§ Objetivo
De acordo com o trecho sobre o Mercosul, a partir de qual tratado o Brasil passou a contar com os países amazônicos?

O ceticismo das avaliações ao cabo de dez anos de Mercosul evidenciavam as
fraquezas do processo de integração, também em número de seis:
1) Distintas visões de mundo e políticas exteriores não convergentes minaram a
negociação coletiva e as relações entre os membros. Concepções de globalização
benéfica ou assimétrica, de desenvolvimento autônomo ou dependente, atitudes de
subserviência ou divergência diante dos Estados Unidos e idéias sobre segurança
global colocaram em linha de choque as diplomacias de Brasil e Argentina.
2) A recusa de sacrificar a soberania nas políticas públicas internas e
externas impediu a coordenação de políticas macroeconômicas e a negociação
coletiva em foros como OMC, FMI, BM, UNCTAD e OCDE.
3) Havendo sacrificado o propósito de robustecer o núcleo econômico nacional, o
processo de integração elegeu o comércio exterior como núcleo forte. Os membros
do grupo adotaram, contudo, medidas unilaterais, desmoralizando o mecanismo da
tarifa externa comum que haviam implantado.
4) O Mercosul engendrou um processo de integração assimétrico que não criou
mecanismos de superação de desigualdades entre os membros e, no interior
destes, entre zonas hegemônicas e periféricas, como sucedeu com o processo
europeu. Frustrou, portanto, a expectativa de elevar o nível social do
conjunto.
5) A incompatibilidade das políticas cambiais entre os dois grandes parceiros
do bloco ' a Argentina com a paridade entre o peso e o dólar e o Brasil com seu
câmbio flexível ' provocou desconfianças e inúmeros contenciosos comerciais.
6) Ao elevar-se da condição de zona de livre comércio para a de união aduaneira
sem instituições comunitárias, o Mercosul criou a contradição de essência.
Enfraqueceu a negociação internacional, feita pelos Estados, e manteve o
processo negociador interno extremamente complexo, visto ser necessário acionar
a cada decisão quatro processos decisórios autônomos7 .
A integração da América do Sul e a ALCA
As relações entre o Brasil e seus vizinhos responderam a apelos históricos
contraditórios: isolamento, boa vizinhança, liderança. Imagens e percepções dos
dois lados condicionaram a estratégia regional. Também as afinidades e
diferenças. A Argentina, rival diminuída, disputou com o Brasil a influência
sobre Uruguai, Paraguai e Bolívia. O Brasil contou historicamente com o Chile
e, desde o Tratado de Cooperação Amazônica de 1978, com os países amazônicos. A
confiança mútua engendrada nas relações com a Argentina recuperou a idéia de
Rio Branco de liderar a América do Sul em sintonia com esse vizinho maior, se
possível.
Desde o início da década de 1990, o Brasil traçou uma estratégia regional que
permaneceria invariável: reforço do Mercosul com convergência política entre
Brasil e Argentina e organização do espaço sul-americano com autonomia perante
os Estados Unidos.

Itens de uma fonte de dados
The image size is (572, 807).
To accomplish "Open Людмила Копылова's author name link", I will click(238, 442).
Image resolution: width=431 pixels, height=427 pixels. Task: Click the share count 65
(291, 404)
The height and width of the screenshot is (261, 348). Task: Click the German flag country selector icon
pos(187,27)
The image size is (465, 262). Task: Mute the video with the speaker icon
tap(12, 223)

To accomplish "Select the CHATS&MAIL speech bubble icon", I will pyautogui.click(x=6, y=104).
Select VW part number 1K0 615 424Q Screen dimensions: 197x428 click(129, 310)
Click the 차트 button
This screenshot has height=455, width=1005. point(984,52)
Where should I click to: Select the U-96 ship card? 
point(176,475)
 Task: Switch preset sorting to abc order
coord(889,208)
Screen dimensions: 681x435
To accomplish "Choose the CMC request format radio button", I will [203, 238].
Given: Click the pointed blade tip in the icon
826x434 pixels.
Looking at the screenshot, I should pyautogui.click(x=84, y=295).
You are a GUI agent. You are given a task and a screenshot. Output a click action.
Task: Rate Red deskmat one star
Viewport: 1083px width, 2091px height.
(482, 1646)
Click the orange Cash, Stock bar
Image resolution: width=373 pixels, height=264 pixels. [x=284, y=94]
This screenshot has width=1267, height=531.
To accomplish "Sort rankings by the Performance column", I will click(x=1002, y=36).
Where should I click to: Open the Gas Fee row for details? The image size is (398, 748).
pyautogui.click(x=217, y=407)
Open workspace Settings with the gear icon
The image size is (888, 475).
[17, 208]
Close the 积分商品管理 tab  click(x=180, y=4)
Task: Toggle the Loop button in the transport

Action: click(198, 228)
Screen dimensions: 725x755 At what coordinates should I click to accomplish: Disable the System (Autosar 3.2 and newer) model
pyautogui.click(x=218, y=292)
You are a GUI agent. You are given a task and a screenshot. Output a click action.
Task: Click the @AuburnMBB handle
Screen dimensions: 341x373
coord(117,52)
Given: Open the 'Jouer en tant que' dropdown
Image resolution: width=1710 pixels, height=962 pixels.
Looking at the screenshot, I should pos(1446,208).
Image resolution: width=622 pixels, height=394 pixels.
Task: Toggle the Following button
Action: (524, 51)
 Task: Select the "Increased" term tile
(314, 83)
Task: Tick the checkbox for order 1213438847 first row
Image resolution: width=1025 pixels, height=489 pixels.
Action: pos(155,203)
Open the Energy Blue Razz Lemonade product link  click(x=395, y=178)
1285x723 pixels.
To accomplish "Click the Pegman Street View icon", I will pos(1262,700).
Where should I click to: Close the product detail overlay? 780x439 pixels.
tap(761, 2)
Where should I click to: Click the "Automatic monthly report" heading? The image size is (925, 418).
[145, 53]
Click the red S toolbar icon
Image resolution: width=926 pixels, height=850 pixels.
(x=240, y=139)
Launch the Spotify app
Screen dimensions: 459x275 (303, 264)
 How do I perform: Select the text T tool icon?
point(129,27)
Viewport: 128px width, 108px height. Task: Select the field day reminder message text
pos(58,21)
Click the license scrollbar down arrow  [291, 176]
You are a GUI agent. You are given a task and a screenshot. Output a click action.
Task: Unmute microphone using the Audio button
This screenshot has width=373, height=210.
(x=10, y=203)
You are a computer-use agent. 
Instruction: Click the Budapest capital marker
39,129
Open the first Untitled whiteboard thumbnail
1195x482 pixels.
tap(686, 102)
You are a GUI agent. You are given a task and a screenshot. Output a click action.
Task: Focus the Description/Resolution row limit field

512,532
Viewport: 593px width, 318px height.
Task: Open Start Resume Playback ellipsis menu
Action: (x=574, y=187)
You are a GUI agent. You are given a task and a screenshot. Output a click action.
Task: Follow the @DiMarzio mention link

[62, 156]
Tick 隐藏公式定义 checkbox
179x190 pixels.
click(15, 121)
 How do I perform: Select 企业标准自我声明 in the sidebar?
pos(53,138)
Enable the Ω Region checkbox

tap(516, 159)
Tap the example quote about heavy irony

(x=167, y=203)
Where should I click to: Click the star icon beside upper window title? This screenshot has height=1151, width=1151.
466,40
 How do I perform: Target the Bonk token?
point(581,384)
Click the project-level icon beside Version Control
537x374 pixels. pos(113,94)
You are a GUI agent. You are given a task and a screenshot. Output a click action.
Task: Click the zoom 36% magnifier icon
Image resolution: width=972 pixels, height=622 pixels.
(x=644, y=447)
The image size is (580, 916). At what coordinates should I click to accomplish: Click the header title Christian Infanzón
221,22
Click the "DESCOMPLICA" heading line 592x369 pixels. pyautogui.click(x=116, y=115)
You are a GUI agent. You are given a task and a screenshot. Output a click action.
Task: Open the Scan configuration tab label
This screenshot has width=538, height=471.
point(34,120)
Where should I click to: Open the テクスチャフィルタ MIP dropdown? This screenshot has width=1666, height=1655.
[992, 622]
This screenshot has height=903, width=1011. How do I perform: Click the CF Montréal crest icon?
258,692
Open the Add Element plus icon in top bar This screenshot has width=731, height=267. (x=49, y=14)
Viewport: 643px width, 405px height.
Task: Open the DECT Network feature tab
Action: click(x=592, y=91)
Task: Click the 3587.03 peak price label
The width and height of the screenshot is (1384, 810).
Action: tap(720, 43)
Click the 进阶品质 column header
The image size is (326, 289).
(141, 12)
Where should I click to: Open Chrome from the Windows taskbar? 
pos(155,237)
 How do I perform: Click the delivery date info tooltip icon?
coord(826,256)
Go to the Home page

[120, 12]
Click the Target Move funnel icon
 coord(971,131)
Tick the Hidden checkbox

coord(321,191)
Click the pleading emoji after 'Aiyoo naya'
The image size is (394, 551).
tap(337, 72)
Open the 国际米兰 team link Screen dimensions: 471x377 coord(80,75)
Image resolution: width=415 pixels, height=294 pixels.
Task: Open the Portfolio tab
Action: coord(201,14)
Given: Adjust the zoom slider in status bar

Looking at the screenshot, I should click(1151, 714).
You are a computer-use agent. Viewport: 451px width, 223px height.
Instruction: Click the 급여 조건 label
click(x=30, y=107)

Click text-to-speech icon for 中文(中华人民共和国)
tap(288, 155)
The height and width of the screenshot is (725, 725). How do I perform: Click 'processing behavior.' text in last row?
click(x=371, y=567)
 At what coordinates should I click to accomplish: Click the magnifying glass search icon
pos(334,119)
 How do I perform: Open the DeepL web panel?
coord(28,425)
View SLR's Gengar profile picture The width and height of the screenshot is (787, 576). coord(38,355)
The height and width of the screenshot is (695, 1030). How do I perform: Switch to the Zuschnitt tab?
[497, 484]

§ Resposta da tarefa
A partir do Tratado de Cooperação Amazônica de 1978.